By Noah Allison–

College tennis is a year round sport. However, come springtime, the individual athletes combine for the team season. A season where match by match an individual’s contribution can be the single difference between team victory and defeat.

Rex Ecarma’s men sit on an 8-2 record and are in the midst of a six-match win streak.

In many ways, the team tennis format is very much like a race.

Winning a team tennis competition means one school has won four points out of the seven possible.

The first point is earned by winning the doubles competition. There are then six singles matches in which each victory is a point. Thus, a team can win the doubles point and three of the six singles matches to get a win. Or they can suffer a loss in doubles and win four singles matches to get the four points required to win.

Despite the fact that a team can win the meet without winning the doubles point, doubles is still perhaps the most important point of the meet.

The meet starts with three doubles matches. Three pairs of players represent each school and whichever school wins two of the three doubles matches gets that first point of the day.

“You know, you would probably say its only 25 percent, because its one of the four points you need to win. But it’s a momentum changer. The doubles point is huge; it sets the tone for the rest of the day,” senior captain Sebastian Stiefelmeyer said. “Its hard to win a match against a good team without the doubles point.”

Louisville is undefeated when winning the doubles point. Louisville’s two losses on the season coincide with the only two meets in which U of L did not win the doubles point.

“That doubles point really, on paper, counts as one, but it feels like two. It’s a big momentum maker,” head coach Rex Ecarma added.

But quickly after the doubles competition, the two schools break up into singles competition. From that point on, the next six singles matches determine the outcome of the meet.

When you’ve got six different courts competing for the first three points, or four points depending on who wins doubles, there is a certain degree of urgency placed upon the players to win and win quickly. It’s one thing to have to win your match, it’s another to have to win your match faster than other guys are winning or losing their matches.

“Timing is really important; it adds to the pressure of the match. When, say you’re down one game to three, you’re trying to hang on and extend a match. When you’re up three games to one you are trying to speed up and put the match away,” Ecarma said.

Winning before your team loses adds to the urgency that one has to try and play with.

“Especially with the shortened format, you really have to be urgent from the first point and those first couple breaks. If you get one break, especially in doubles, the match can be over in 20 minutes,” senior Chris Simmich said.

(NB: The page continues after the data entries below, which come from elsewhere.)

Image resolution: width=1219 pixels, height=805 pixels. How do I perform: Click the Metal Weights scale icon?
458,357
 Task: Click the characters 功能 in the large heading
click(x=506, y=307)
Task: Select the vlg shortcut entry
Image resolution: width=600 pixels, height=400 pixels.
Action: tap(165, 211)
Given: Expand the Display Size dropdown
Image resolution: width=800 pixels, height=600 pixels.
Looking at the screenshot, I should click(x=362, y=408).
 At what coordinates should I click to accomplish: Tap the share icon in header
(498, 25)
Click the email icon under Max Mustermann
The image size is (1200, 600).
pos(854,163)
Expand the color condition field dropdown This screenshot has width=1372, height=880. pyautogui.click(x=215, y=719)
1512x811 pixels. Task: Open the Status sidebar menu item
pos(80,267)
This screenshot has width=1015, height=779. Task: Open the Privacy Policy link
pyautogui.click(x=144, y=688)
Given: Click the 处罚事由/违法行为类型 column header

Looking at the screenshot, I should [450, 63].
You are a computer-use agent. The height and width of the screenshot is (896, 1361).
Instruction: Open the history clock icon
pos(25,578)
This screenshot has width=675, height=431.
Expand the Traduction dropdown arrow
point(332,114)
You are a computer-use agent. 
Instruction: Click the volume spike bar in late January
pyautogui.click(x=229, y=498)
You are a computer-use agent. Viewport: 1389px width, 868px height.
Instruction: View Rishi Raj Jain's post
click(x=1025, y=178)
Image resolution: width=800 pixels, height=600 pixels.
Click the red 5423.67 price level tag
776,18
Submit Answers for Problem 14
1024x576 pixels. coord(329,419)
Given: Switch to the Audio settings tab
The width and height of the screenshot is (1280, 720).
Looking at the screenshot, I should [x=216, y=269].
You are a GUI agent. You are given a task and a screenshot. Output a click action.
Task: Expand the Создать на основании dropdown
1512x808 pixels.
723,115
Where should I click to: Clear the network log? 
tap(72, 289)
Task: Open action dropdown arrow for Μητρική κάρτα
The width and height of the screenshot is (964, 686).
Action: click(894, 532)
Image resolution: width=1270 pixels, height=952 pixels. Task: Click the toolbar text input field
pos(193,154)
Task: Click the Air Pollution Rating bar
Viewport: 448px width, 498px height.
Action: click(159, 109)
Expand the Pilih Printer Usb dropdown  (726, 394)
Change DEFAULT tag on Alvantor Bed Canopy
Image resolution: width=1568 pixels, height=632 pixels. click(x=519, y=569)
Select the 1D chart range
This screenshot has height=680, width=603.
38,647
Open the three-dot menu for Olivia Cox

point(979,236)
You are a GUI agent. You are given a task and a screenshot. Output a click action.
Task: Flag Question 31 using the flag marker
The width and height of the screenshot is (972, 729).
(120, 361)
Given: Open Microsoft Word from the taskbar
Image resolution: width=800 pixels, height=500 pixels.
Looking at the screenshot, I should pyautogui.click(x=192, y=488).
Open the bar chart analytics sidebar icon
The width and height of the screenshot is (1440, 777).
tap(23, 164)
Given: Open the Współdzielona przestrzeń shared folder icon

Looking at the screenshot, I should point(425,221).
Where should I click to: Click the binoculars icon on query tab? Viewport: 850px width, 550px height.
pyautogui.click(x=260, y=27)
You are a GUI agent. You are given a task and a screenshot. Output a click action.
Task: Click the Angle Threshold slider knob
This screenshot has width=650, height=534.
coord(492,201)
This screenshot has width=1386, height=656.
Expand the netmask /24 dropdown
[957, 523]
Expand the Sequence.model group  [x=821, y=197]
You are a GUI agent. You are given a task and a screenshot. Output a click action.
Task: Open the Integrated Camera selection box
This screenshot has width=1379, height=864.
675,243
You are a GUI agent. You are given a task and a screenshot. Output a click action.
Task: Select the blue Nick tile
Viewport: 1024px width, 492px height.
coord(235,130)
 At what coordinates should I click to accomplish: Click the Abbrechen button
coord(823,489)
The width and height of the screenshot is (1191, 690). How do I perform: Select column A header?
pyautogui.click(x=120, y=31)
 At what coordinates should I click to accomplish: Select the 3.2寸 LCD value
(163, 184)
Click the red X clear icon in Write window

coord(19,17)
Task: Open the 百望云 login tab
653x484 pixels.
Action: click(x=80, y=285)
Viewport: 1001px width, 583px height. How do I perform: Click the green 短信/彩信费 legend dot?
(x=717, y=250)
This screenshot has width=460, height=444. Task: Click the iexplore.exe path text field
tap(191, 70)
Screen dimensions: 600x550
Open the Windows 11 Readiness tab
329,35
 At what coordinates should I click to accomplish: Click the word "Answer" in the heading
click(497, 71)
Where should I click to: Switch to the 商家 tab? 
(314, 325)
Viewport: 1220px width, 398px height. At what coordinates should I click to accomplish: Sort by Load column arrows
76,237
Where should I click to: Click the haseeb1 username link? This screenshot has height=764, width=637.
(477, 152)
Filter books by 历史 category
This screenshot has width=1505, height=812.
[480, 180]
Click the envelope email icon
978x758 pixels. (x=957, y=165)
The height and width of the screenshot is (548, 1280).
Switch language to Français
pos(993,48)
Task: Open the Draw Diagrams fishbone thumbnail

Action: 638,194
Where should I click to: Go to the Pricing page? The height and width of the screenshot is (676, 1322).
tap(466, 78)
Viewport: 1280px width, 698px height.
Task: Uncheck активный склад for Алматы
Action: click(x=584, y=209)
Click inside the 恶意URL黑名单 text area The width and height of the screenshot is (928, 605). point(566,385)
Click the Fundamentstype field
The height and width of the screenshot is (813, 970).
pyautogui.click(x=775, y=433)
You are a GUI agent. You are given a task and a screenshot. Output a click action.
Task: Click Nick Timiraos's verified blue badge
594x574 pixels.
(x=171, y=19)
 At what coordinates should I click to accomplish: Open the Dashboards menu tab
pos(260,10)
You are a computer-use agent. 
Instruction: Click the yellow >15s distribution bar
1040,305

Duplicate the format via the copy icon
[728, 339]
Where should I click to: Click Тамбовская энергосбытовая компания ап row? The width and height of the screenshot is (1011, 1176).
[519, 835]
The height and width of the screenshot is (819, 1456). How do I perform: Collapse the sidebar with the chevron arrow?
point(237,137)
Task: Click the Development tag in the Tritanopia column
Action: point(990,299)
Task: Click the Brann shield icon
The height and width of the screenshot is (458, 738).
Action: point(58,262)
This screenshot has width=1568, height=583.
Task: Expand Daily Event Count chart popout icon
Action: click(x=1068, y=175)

To paint another picture, a single player can win his or her match. But if it takes them an hour and a half, the other team could have won the rest of the matches before that player got his or her team the point.

Regardless, at the end of the day, the most important thing to do is just win your match.

“The way that we prepare for it is they have to focus and put themselves in a bubble,” Ecarma said. “The guys on the side that aren’t playing are going to do the cheering, the encouraging, being loud. But the guys on the court, I want them to put a cocoon over their head and really not look around too much, and just focus on the court.”